Data Stewardship: A Recipe for Actionable Insights in SaaS

Friends, we are living in the age of practically limitless data. For SaaS companies hungry to grow (read: all SaaS companies), every operational undertaking can be boiled down to the insights at its core—something your company has learned about its customers (current or prospective) that allows you to target and serve them with extreme accuracy.

As fate would have it--and as you may already know--we are also living in a time where your customers demand an experience of the highest caliber; a red carpet, know them better than you know yourself kind of thing.  

So, with all the information at our fingertips, what’s the problem? More importantly, how can you fix it?  

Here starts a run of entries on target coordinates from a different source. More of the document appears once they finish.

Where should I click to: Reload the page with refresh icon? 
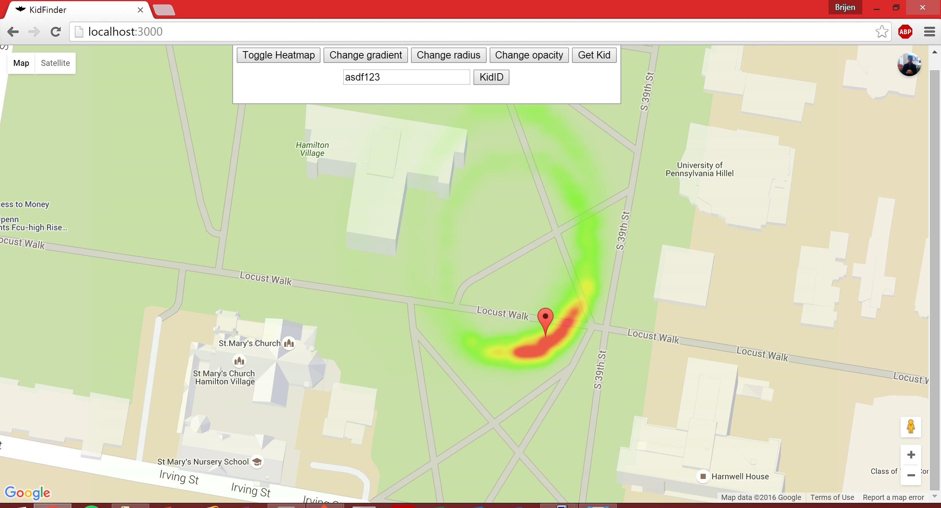56,32
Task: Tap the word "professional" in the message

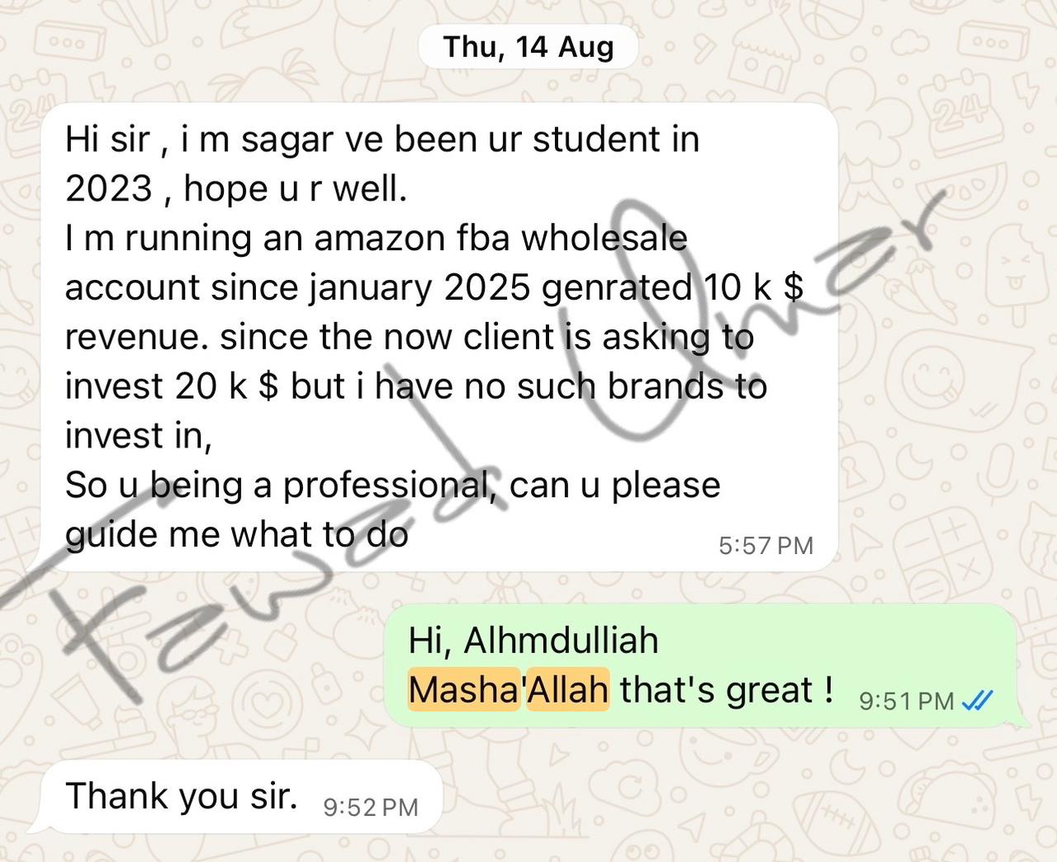Action: tap(386, 485)
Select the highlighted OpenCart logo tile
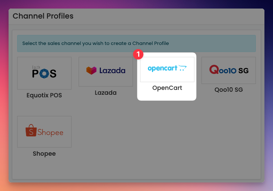273x191 pixels. click(x=167, y=69)
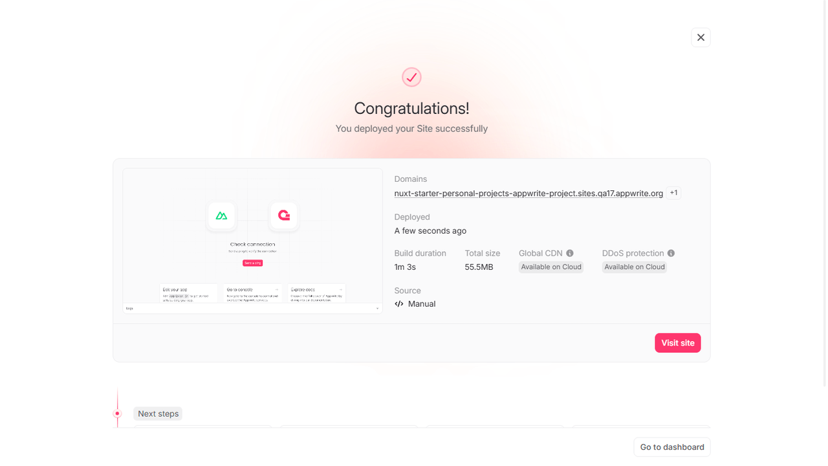The width and height of the screenshot is (828, 466).
Task: Click the code icon next to Manual source
Action: click(398, 304)
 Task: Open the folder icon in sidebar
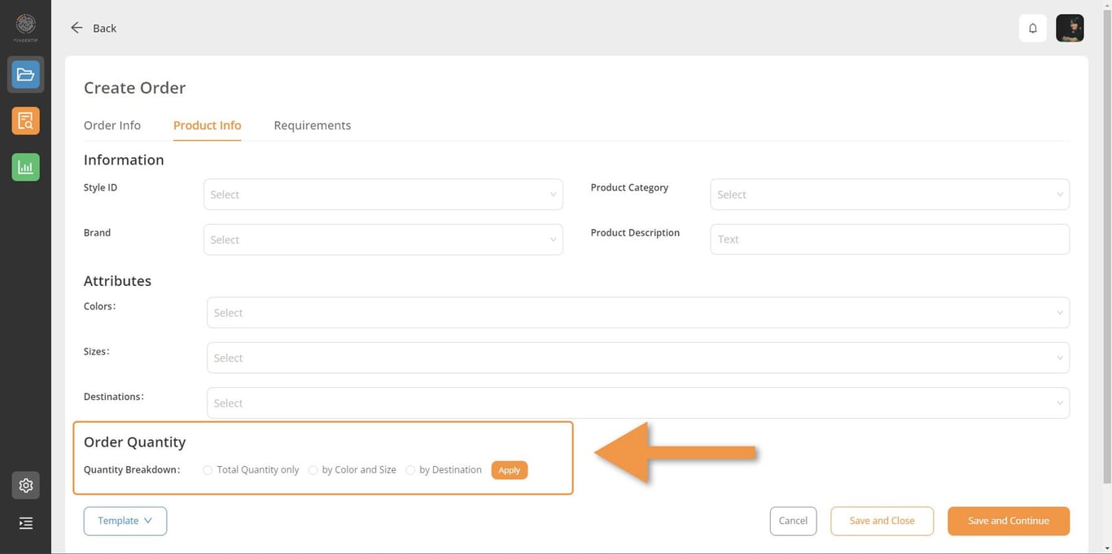25,75
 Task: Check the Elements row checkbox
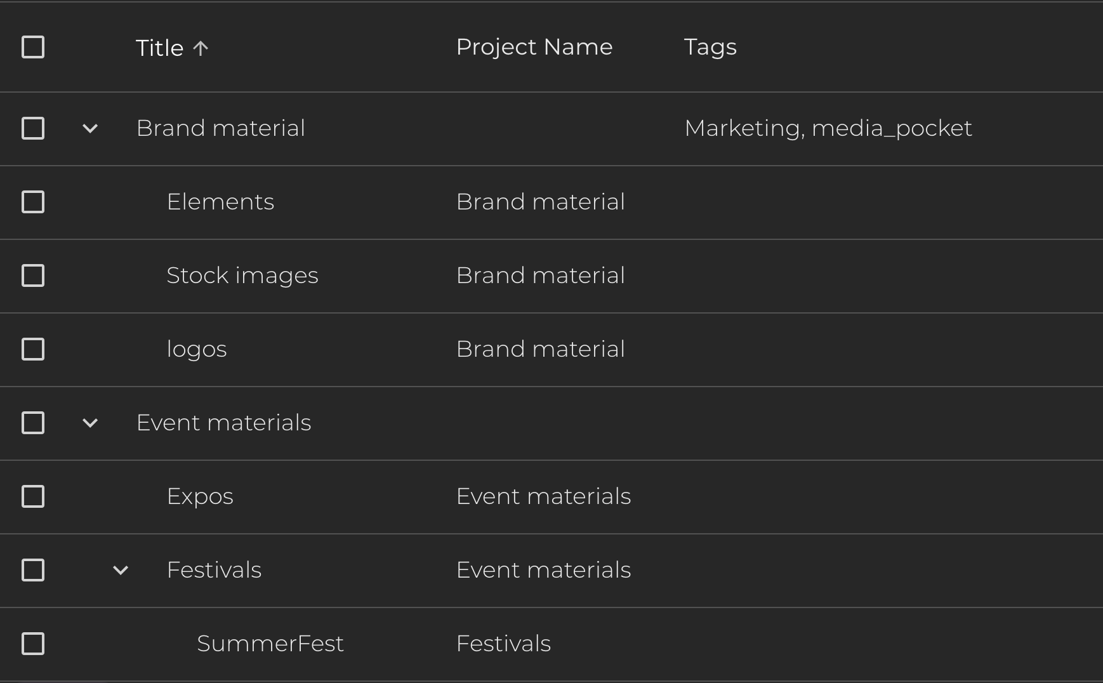pyautogui.click(x=33, y=202)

First, the fact remains that companies often opt out of making the effort to own their data in the first place. For younger or smaller companies, perhaps the idea of gathering all this raw data seems daunting—or just not worth the time and trouble, as there’s never a guarantee that the work will pay off in a way that’s hugely satisfying in the moment. We can say from experience, though, that this is a mistake; we’ve seen firsthand how agonizing it is for a company to go back and fill in these blanks later, once they’ve completed rounds of funding or hit other big milestones. Just because the impact of successful data stewardship isn’t always readily apparent at the get-go, doesn’t mean it’s something to be brushed aside.  
It also turns out that data and actionable insights don't always have a smoke/fire relationship. In other words, just because there’s data, it doesn’t always mean that what follow are accurate insights. Your company can’t run—let alone thrive—on raw data; it’s the insights born from that data that will inform the decisions you make. One common enemy of that accuracy? Data silos. 
Cue ominous music. 
You can have all the information in the world, but if you're not sharing it freely and efficiently across your internal teams, it loses a lot of its power, not to mention the fact that it often causes unnecessary redundancies along your customers' journey. For example, your marketing team knows all there is to know about each of your customers and what they're consuming, but if they're not passing that data along to sales and customer success, your customers might be asked for the same information several times. I think we can all agree this is not the experience you want them to have. 
Owning and understanding data allows us to provide the kinds of content people want, content that converts faster, and this means more revenue. According to a study by Radius*, “companies with advanced data strategies are twice as likely to report more than 30% revenue growth.” It may sound like a subjective metric, but having an advanced data strategy can be as simple as utilizing multiple data sources and knowing what information is necessary to both build a general data strategy and help win conversions. 
If you’re wondering how to ensure the accuracy of your data, the first step is to realize that there’s no way to guarantee that it will be correct 100% of the time. This is just the nature of the beast. Instead, what you can do is strive to define which raw data is “good” by comparing it to information you know for sure about your customers. 
1. Take a subset of 10 customers with whom you have a good relationship.
2. Gather information through data survey questions. 
3. Compare your raw data to this new, verified information and determine % accuracy. 
If you haven’t built customer relationships yet, use information about your own company to complete this exercise. 
Of course, having this “good data” isn’t the only piece of the puzzle. Much of the impact of successful data stewardship comes from understanding that the power is in the story that data tells, and knowing what actions to take as a result. In order to create a culture of successful data ownership, everyone at your company must understand the importance of the data. This will mean less frustration from your sales reps, and a fully optimized marketing budget.